Problem :: Each entry below has to be written out again exactly.

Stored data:
=-=-=

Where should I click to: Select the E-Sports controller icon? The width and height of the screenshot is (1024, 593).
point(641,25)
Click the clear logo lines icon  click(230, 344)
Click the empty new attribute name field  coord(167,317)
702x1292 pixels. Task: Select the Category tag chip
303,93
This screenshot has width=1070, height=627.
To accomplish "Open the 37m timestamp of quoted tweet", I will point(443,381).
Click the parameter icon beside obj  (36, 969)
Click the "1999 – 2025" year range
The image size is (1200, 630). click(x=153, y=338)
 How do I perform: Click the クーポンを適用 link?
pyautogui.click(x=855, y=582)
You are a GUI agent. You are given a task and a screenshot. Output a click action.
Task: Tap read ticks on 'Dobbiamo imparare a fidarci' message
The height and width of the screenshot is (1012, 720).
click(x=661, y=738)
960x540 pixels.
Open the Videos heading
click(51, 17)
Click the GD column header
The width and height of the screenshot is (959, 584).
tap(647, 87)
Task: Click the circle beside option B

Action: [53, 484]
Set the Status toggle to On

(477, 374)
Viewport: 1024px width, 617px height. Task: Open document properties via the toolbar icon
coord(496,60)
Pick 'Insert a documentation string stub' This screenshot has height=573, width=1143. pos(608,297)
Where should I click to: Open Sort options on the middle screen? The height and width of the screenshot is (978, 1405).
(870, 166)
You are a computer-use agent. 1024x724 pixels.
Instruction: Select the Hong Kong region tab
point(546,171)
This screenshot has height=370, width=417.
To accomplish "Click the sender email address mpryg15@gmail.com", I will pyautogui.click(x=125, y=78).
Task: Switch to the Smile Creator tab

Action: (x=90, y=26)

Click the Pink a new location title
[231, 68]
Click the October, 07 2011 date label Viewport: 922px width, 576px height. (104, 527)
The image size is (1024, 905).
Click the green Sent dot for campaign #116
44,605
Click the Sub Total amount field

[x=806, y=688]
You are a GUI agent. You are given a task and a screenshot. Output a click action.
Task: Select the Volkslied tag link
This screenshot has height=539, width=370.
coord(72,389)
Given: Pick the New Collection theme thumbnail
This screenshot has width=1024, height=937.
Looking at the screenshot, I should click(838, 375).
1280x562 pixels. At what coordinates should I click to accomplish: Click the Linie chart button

=-=-=

Result of the exercise ::
Where should I click to: Select the E-Sports controller icon? The width and height of the screenshot is (1024, 593).
point(641,25)
Click the clear logo lines icon  click(230, 344)
Click the empty new attribute name field  coord(167,317)
702x1292 pixels. Task: Select the Category tag chip
303,93
This screenshot has width=1070, height=627.
To accomplish "Open the 37m timestamp of quoted tweet", I will point(443,381).
Click the parameter icon beside obj  (36, 969)
Click the "1999 – 2025" year range
The image size is (1200, 630). click(x=153, y=338)
 How do I perform: Click the クーポンを適用 link?
pyautogui.click(x=855, y=582)
You are a GUI agent. You are given a task and a screenshot. Output a click action.
Task: Tap read ticks on 'Dobbiamo imparare a fidarci' message
The height and width of the screenshot is (1012, 720).
click(x=661, y=738)
960x540 pixels.
Open the Videos heading
click(51, 17)
Click the GD column header
The width and height of the screenshot is (959, 584).
tap(647, 87)
Task: Click the circle beside option B

Action: [53, 484]
Set the Status toggle to On

(477, 374)
Viewport: 1024px width, 617px height. Task: Open document properties via the toolbar icon
coord(496,60)
Pick 'Insert a documentation string stub' This screenshot has height=573, width=1143. pos(608,297)
Where should I click to: Open Sort options on the middle screen? The height and width of the screenshot is (978, 1405).
(870, 166)
You are a computer-use agent. 1024x724 pixels.
Instruction: Select the Hong Kong region tab
point(546,171)
This screenshot has height=370, width=417.
To accomplish "Click the sender email address mpryg15@gmail.com", I will pyautogui.click(x=125, y=78).
Task: Switch to the Smile Creator tab

Action: (x=90, y=26)

Click the Pink a new location title
[231, 68]
Click the October, 07 2011 date label Viewport: 922px width, 576px height. (104, 527)
The image size is (1024, 905).
Click the green Sent dot for campaign #116
44,605
Click the Sub Total amount field

[x=806, y=688]
You are a GUI agent. You are given a task and a screenshot. Output a click action.
Task: Select the Volkslied tag link
This screenshot has height=539, width=370.
coord(72,389)
Given: Pick the New Collection theme thumbnail
This screenshot has width=1024, height=937.
Looking at the screenshot, I should click(838, 375).
1280x562 pixels. At what coordinates should I click to accomplish: Click the Linie chart button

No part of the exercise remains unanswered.